Material to process:

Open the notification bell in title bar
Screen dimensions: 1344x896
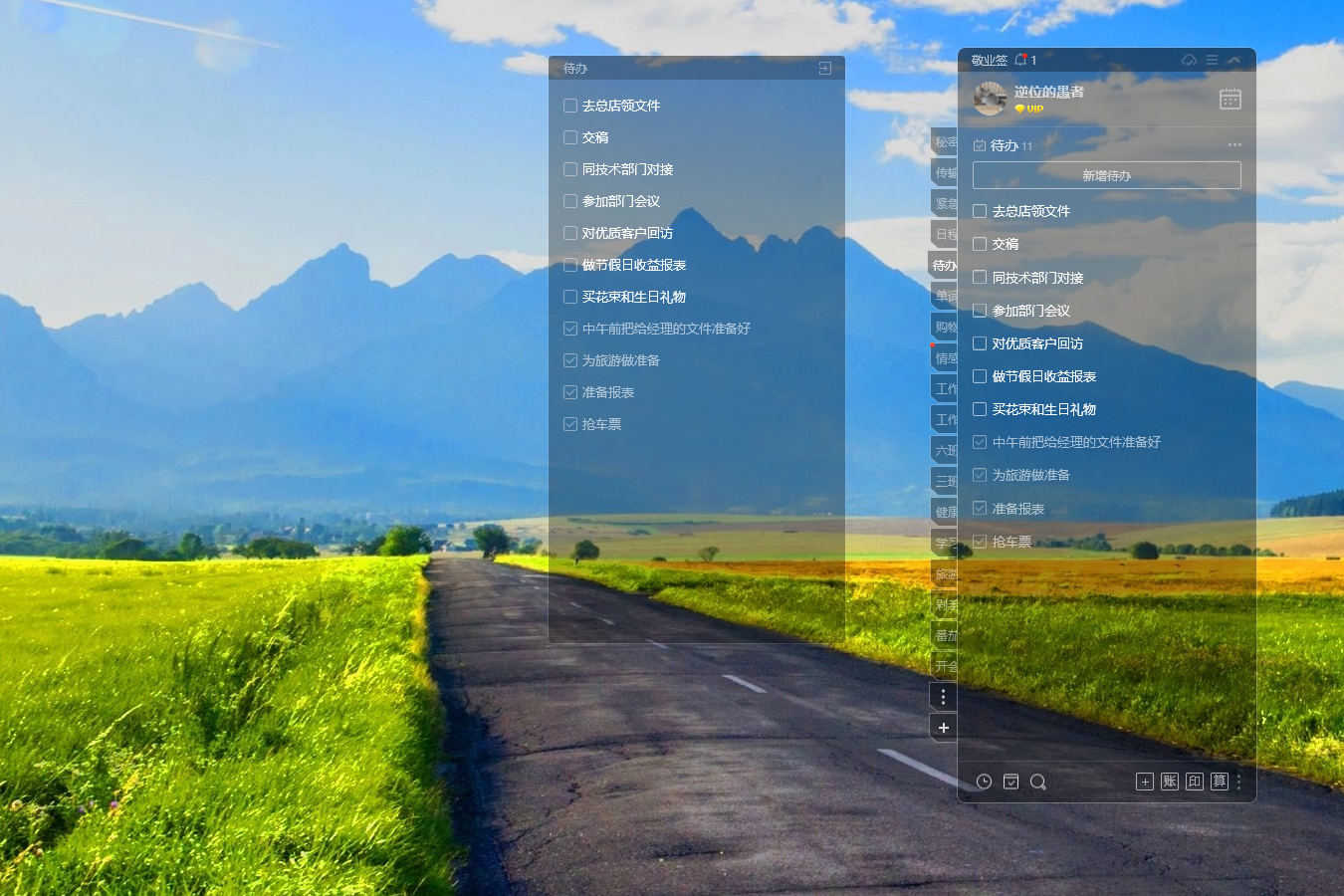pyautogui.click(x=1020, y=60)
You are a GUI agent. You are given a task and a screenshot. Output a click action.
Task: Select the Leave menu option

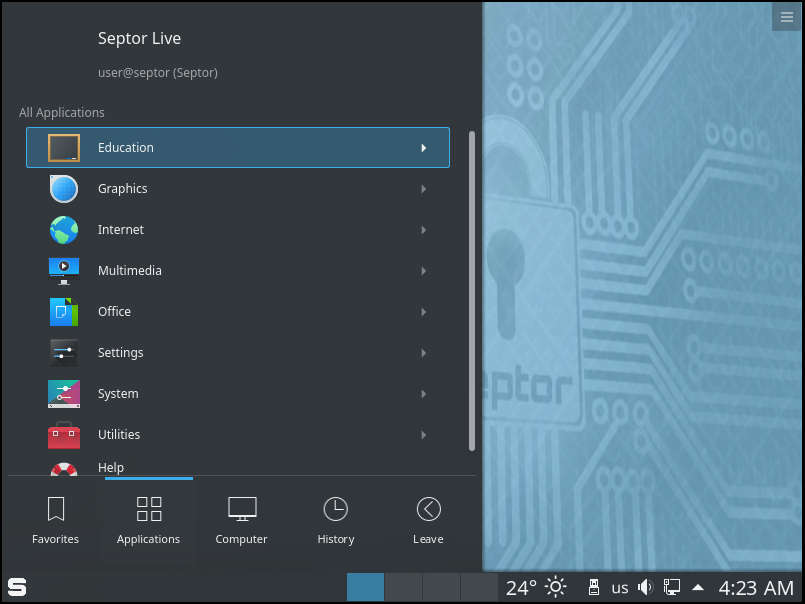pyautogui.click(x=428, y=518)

...

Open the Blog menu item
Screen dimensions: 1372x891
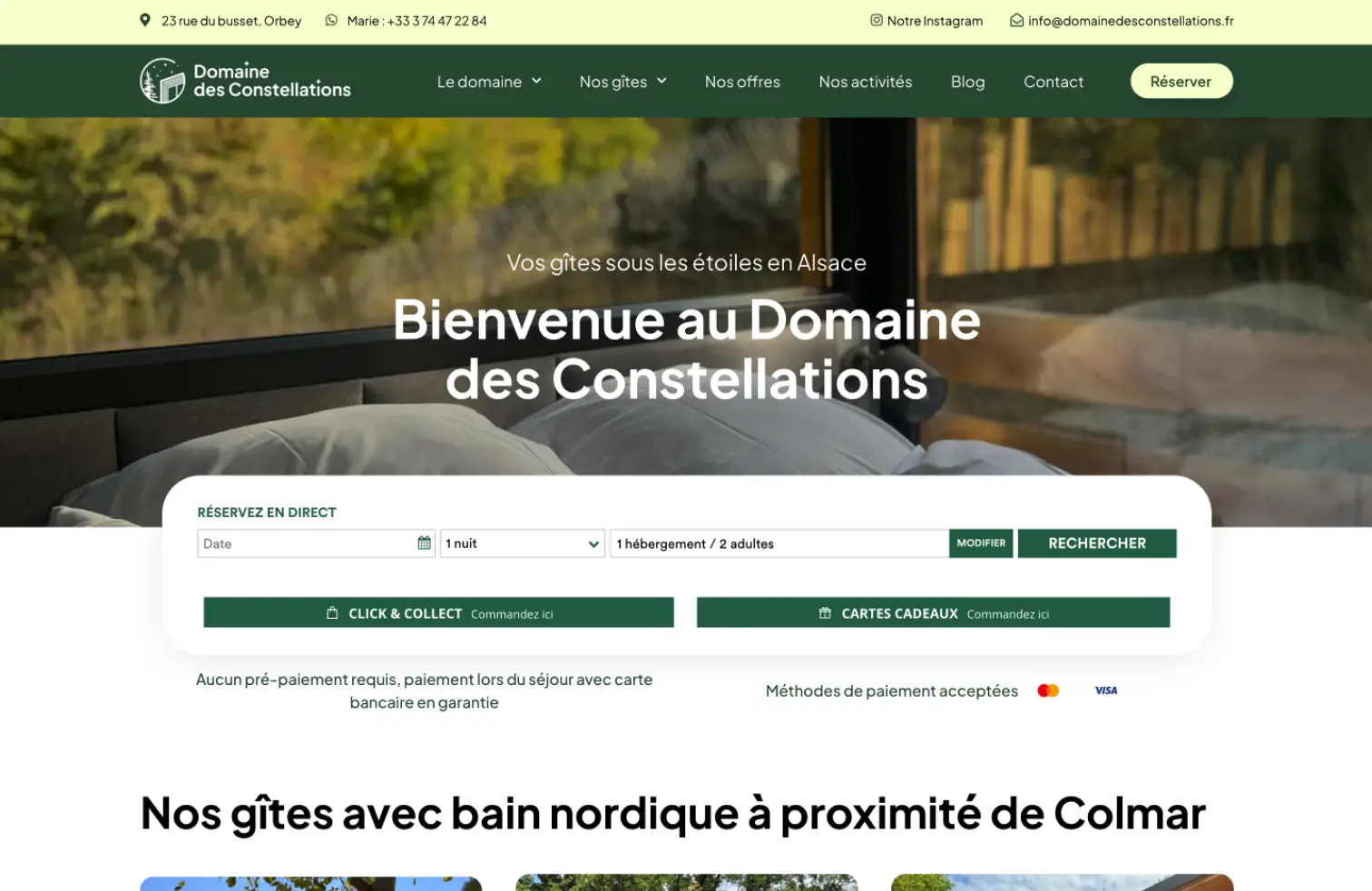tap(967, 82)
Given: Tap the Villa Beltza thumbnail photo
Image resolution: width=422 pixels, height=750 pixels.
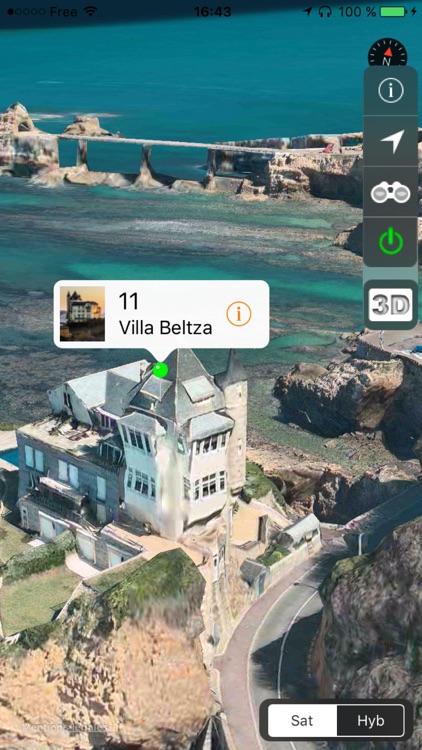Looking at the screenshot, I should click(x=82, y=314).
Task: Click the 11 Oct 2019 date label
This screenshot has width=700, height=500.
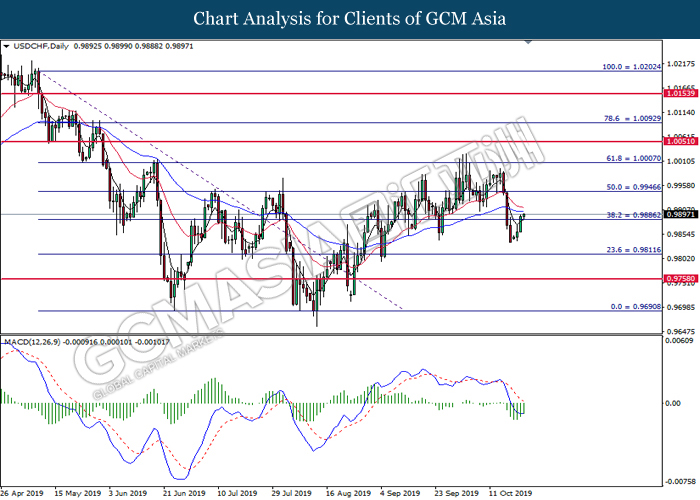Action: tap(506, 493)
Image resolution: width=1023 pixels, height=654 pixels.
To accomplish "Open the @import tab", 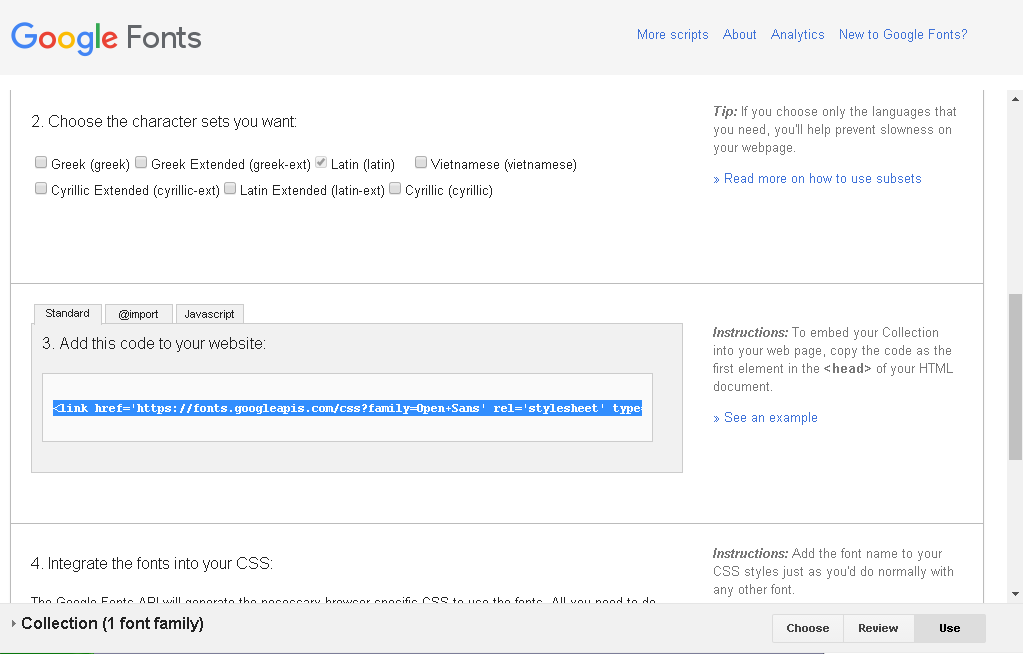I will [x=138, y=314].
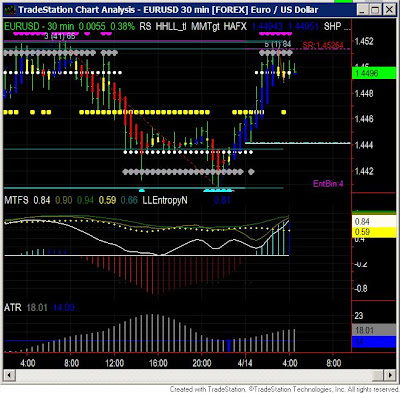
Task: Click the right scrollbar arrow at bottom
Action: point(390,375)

...

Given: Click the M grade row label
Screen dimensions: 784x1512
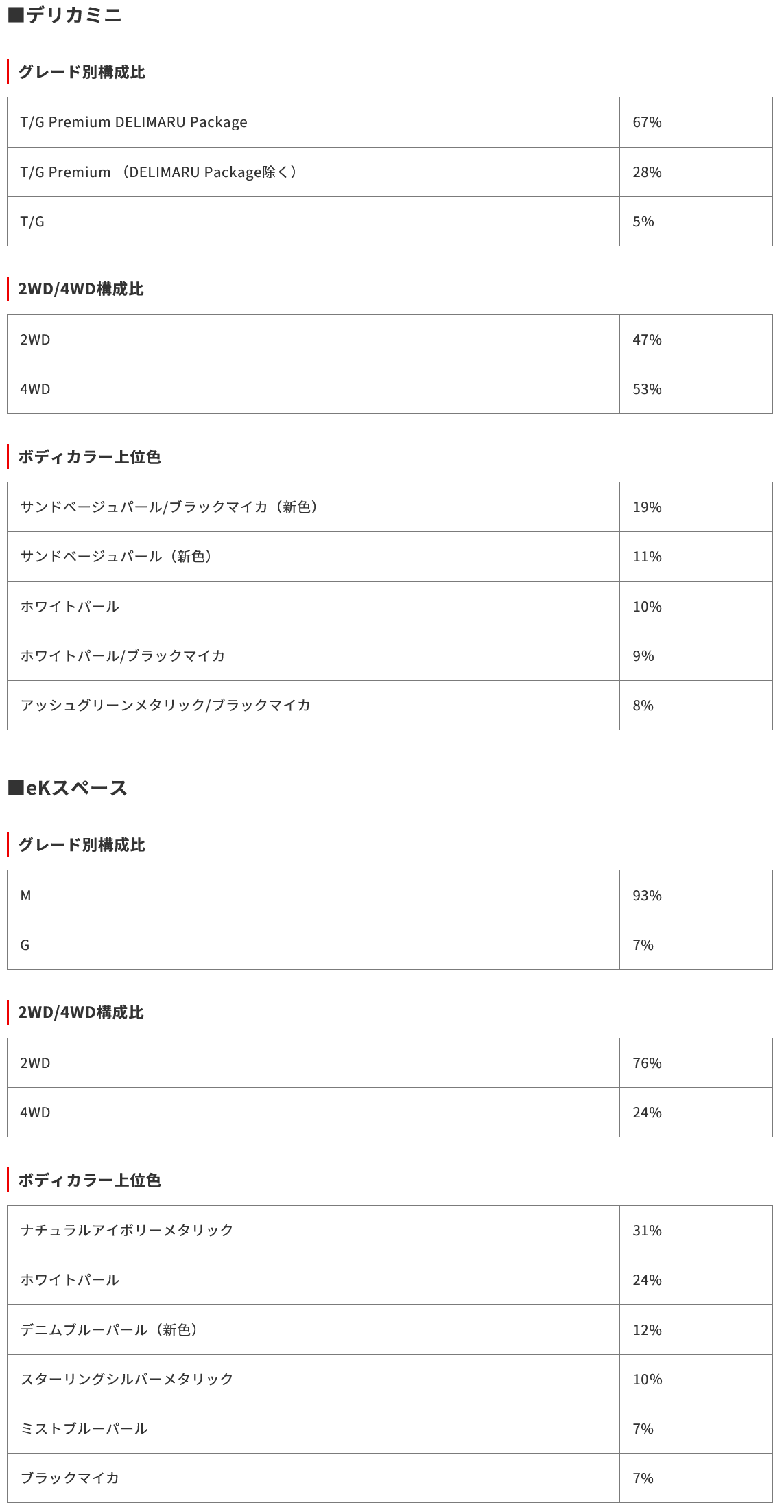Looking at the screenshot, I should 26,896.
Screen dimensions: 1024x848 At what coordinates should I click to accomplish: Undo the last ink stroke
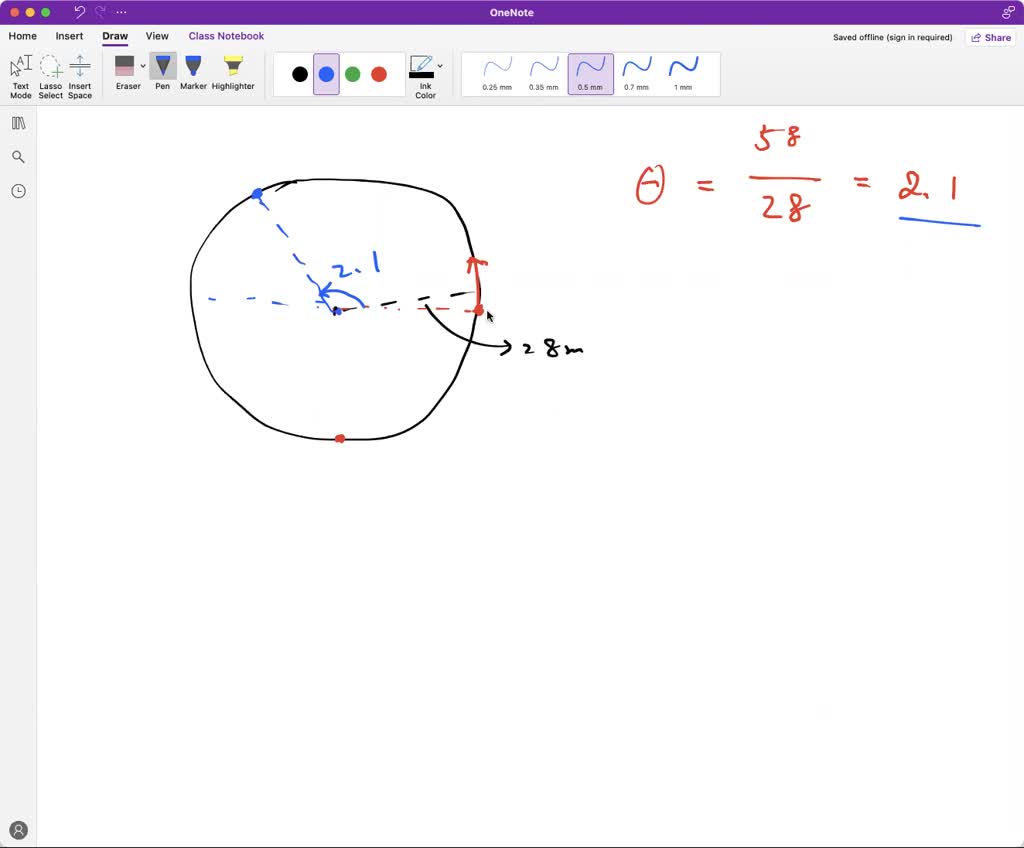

Exercise objective:
Given the records above, return the lines starting at the one that holds "Given: Click the M grade row label" and ending at the one that holds "Screen dimensions: 1024x848", exactly, and nothing besides; leave every picture out.

Written response:
Given: Click the M grade row label
Screen dimensions: 784x1512
Looking at the screenshot, I should 26,896.
Screen dimensions: 1024x848 At what coordinates should I click to accomplish: Undo the last ink stroke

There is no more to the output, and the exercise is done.